Take The Heat

And get into the kitchen for an experience so exciting, it may forever change the way you think about dining out.

Written by:Paul Hagen
Photographed by:Lee Kjos
2 people cooking in a kitchen with Cambria quartz countertops.

The Cambria Galloway™ chef’s table is front and center in the kitchen at Fhima’s Minneapolis.

It’s a treasured culinary tradition that offers a few lucky guests a chance to experience the people, process, and stories behind a restaurant: the chef’s table. Authentic chef’s tables are usually located in the kitchen and—if you are lucky—offer amazing, uncensored, and gritty behind-the-scenes access to the kitchens. Its culinary magicians not only create delicious dishes but also leave mouths agape at the dance of getting a five-star meal from ticket to table with speed and precision.

“It’s a way to show the anatomy of what goes down in the kitchen,” explains Elijah Fhima, maître d’hôtel and director of operations at Fhima’s Minneapolis. He’s also the son of Chef David Fhima and relishes sharing the energy of their own bustling family meals with restaurant guests.
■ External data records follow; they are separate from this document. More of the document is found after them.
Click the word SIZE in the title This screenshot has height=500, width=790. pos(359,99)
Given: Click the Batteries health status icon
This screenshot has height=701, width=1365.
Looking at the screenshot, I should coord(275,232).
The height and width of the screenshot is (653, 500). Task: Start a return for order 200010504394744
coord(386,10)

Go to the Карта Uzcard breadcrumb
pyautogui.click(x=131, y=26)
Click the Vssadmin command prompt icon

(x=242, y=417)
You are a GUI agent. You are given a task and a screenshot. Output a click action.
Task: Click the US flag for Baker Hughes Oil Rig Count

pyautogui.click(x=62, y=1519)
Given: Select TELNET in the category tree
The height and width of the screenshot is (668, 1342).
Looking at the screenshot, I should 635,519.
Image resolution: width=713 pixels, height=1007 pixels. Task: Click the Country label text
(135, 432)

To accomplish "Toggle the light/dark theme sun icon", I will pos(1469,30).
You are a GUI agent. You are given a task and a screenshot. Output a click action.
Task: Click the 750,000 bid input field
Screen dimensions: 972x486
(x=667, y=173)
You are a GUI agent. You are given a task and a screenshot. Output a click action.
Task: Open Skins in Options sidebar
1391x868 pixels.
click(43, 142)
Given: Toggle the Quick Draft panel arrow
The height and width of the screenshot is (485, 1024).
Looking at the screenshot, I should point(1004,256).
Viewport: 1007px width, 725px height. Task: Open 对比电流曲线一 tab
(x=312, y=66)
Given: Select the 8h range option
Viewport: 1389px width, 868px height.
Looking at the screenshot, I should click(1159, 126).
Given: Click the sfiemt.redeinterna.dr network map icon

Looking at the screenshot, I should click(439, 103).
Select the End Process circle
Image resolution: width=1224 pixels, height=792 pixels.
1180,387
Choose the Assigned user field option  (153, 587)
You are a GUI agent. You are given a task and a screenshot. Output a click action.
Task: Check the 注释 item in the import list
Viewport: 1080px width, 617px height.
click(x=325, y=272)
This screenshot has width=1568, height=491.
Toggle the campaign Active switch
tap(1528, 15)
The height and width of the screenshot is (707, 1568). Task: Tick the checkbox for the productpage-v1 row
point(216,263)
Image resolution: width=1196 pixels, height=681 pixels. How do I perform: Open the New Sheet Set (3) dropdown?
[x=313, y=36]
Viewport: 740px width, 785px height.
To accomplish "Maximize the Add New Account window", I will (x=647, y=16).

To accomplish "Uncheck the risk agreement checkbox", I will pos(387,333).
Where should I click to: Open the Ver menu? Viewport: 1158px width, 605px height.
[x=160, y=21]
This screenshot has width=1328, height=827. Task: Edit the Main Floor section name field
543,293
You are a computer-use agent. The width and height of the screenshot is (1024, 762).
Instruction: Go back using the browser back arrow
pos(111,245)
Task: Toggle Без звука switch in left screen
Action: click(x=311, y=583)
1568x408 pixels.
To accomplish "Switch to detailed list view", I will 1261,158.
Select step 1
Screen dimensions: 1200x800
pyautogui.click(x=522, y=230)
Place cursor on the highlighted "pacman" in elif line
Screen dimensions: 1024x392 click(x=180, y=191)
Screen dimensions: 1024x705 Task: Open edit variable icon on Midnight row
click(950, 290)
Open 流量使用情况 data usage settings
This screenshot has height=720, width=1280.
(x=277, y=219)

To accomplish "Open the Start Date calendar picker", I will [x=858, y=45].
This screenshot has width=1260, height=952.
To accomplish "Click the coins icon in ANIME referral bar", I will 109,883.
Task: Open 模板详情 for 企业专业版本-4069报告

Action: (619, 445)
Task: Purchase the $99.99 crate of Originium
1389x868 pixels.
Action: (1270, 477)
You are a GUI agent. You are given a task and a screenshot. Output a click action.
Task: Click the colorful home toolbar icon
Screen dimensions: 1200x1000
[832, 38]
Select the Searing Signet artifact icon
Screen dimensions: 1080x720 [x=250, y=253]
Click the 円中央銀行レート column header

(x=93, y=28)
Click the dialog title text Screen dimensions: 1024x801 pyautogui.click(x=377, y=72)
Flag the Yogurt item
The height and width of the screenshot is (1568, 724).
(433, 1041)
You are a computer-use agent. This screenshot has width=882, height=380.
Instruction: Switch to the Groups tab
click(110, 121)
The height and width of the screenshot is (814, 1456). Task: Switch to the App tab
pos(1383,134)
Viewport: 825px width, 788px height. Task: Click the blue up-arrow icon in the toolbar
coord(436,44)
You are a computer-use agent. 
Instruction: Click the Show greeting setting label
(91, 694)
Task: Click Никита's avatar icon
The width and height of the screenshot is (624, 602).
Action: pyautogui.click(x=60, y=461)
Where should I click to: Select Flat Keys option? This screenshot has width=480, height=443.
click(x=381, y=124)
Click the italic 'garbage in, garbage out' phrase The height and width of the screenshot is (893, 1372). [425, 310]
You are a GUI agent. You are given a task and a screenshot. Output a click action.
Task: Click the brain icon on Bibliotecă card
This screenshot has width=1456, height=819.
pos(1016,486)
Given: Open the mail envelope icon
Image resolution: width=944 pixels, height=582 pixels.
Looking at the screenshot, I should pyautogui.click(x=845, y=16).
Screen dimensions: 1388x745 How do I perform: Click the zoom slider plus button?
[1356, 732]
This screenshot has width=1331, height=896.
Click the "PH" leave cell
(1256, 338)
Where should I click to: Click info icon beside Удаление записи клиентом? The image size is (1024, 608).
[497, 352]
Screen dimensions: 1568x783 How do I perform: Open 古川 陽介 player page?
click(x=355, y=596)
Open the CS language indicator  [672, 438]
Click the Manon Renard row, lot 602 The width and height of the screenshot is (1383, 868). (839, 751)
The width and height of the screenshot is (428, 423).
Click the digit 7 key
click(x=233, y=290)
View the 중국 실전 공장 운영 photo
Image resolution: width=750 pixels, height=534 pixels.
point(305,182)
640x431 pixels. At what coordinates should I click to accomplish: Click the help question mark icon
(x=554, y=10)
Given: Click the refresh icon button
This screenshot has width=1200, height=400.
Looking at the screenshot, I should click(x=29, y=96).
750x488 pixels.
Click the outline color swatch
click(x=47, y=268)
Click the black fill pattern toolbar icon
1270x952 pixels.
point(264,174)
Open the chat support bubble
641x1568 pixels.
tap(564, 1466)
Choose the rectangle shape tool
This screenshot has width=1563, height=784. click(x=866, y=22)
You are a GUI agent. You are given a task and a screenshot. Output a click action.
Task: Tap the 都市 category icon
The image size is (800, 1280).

None get closer to the action at Fhima’s than David’s chef’s table—nestled in the corner of the kitchen close enough to see and smell the sizzle of every pan and to hear the banter between chef and servers. Make no mistake: It does not get more in the kitchen than this. “We’re not hiding anything,” Fhima says. “It’s the naked truth.”

Meanwhile, if you are looking for a more controlled environment but the same visual access, there are more removed experiences. At Daniel, Chef Daniel Boulud’s renowned restaurant in New York City, guests may dine at a Skybox chef’s table, which offers views of the kitchen action from above. “It’s the only location in the whole restaurant to allow that type of dining,” notes Regional Manager Karim Guedouar.

A fancy pear dish from Fima's Minneapolis restaurant.
2 chefs cooking a delicious meal at Fima's Minneapolis restaurant.

There are many variations on chef’s tables. Some keep guests further from the kitchen than others offering more access but less action, so inquire about the location and amount of interaction when making your reservation.

Both Fhima’s and Daniel offer tasting menus that include traditional dishes and seasonal specials. Fhima points to the lamb tagine as a dish enhanced by watching it being prepared—how the chef builds layers of sweet and savory under the cooking pot’s iconic conical top. At Daniel, Guedouar notes that guests at Daniel particularly enjoy the seared foie gras, which is flambéed and sauced tableside.

Looking for a twist? Fhima notes that you can invite its chef to your home to make your table the chef’s table. Or Chef Fhima will even host your celebration at his family home. As an added note of interest, Fhima says the historic bar in the home’s basement still has remnants of bullet holes from when gangster Al Capone was attacked there. It seems like he loves finding new ways to get people closer to the action.

A chef cooking over a range at Fhima's Minneapolis restaurant.

When not enrapturing them with colorful stories of growing up in Morocco, Chef Fhima impresses guests with an uncensored look at his creative process.

But How do the Chefs Feel? 

Does a kitchen staff mind outsiders in their kitchen? “We love showing off for the guests,” David explains. He loves stepping over to the table as courses are served to tell a story and reflect on the food. Or you will occasionally hear him hollering to his in-kitchen guests for the evening when the urge to share an interesting anecdote strikes.

Guedouar acknowledges that having guests watch has its pluses and minuses. “It’s a pleasure and a pressure,” he says. But he’s also aware that, although guests are there to enjoy the kitchen spectacle, many are drawn by the celebrity of Chef Boulud himself, who always seems happy to talk with Skybox guests and pose for photos. “Outside his culinary skills,” Guedouar says, “there is the opportunity for the guests to meet the man, and it’s amazing.”